Утро экзамена в институте. Оно проходит, как в болезненном сне: все вокруг будто в тумане, дурнота, грозящая перейти в рвоту, холоднющие руки и стопы, ужасная потливость. Не помню, как умылась, ни о каком завтраке и речи быть не могло. Еду в транспорте, не замечая людей. Тупо пялюсь в крохотную дырочку в морозном узоре окна автобуса. Холодно, смертельно холодно. А ведь я вроде как оделась по погоде…

В институте я начинаю глохнуть от ужаса: окружающий шум становится тише и превращается в странный гул на одной и той же ноте. Поднимаюсь на тот этаж, где расположена моя Голгофа. Стою рядом с однокурсниками, они что-то говорят – я не слышу, меня трясет, перед глазами туман… Я могу долго рассказывать про это состояние, но зачем? Кто мучился так же, уже все понял и от ужасного воспоминания поежился. Кто не испытал – вряд ли поверит, а кто-то будет глумиться и издеваться.

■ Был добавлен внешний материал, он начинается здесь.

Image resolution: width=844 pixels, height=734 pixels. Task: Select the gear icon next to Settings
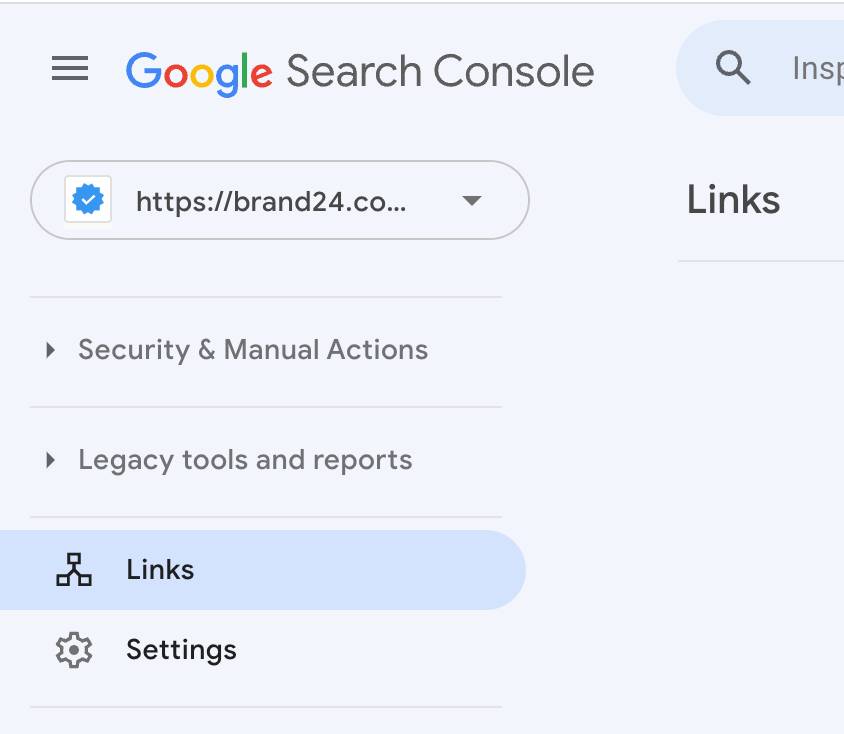click(74, 649)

Самое печальное в этой истории то, что вся молодая жизнь, которая должна была быть прекрасной и удивительной, оказалась подчинена этому страху. Он никуда не уходил и между экзаменами: в школе появлялся во время любых контрольных, в институте – на каждом семинаре.

…Мама. Ее глаза. Скорбная складка у рта. Вот она кусает губы, и взгляд делается несчастным. Это все из-за меня. Ей не нужна такая дочь. Лучше бы у нее не было такой дочери. Мама! Лучше бы тебя у меня не было! Ты напугала меня на всю жизнь, отравила мне детство и юность. Я не помню радостей этого времени. Я помню только страх перед учебой. И это я – «хроническая» отличница. Может, надо было стать двоечницей, и тогда ты отказалась бы от меня? Эх, не сообразила я вовремя…

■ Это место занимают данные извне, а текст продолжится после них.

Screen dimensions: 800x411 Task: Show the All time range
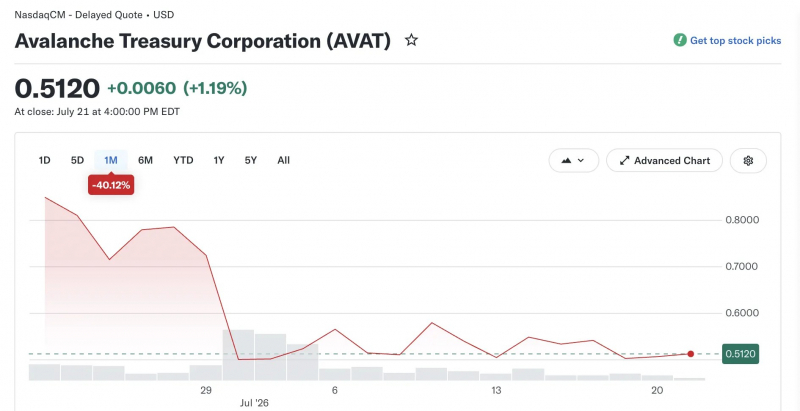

Расскажу, как в институте проходили сессии для меня. Мне было плохо, очень плохо. Как правило, в этот период я не сильно реагировала на происходящее вокруг, если оно не касалось зачетов-экзаменов. Плохо за собой следила, почти переставала причесываться, одевалась, не глядя, во что попало. Иногда, надевая какой-нибудь жуткий застиранный, в прошлом зеленый свитер, грубо заправляла его в синюю юбку так, что она бугрилась комьями на талии, а мне на это было чихать сто тысяч раз. Забывала ухаживать за ногтями, за время сессии я их просто сгрызала под корень. Словом, выглядела так, будто сбежала из ближайшего приюта для бомжей. Наверное, именно так и смотрелась… Но помню плохо…

А училась я всегда очень хорошо. Очень. Но ушла из института, не в силах терпеть эти адовы муки, особенно во время сессии, дважды в год. Это было невыносимо! Мне не помогали никакие успокоительные. Я по-настоящему болела с температурой, давлением, тошнотой-рвотой и прочими «прелестными» симптомами, по которым ни один терапевт ничего не мог ни понять, ни определить. Они лишь разводили руками и писали в зависимости от времени года – или ОРЗ, или вегетососудистый криз. Для ОРЗ годилась температура, для ВСД – давление. «У дядюшки Якова товару всякого». Рвота вызывала у докторов радостное подозрение на беременность, но я всякий раз их разочаровывала, объясняя, что, несмотря на наличие мужа, подобная вещь исключена категорически.

Когда я говорила кому-то из родных-близких о том, что мне очень-очень плохо от страха, в ответ неизменно слышала: волнуются всегда и все, так что возьми себя в руки. Мне, как и прежде, становилось безумно стыдно! Я думала о своих сокурсниках… Неужели им так же плохо, как и мне? Но почему же в таком случае они прямо перед самым экзаменом, сидя или стоя около двери в аудиторию, могут травить анекдоты и байки, хихикать и строить планы про «пойти вечером в кабак и оттянуться»? А некоторые девочки доставали зеркальца и начинали причесываться, подкрашивать губы… И руки у них при этом не тряслись. Что-то непостижимое для меня! Я не была в такие минуты способна ни на что. Мне лишь хотелось закричать громко-громко что-то вроде: «Помогите! Спасите! Мне страшно!»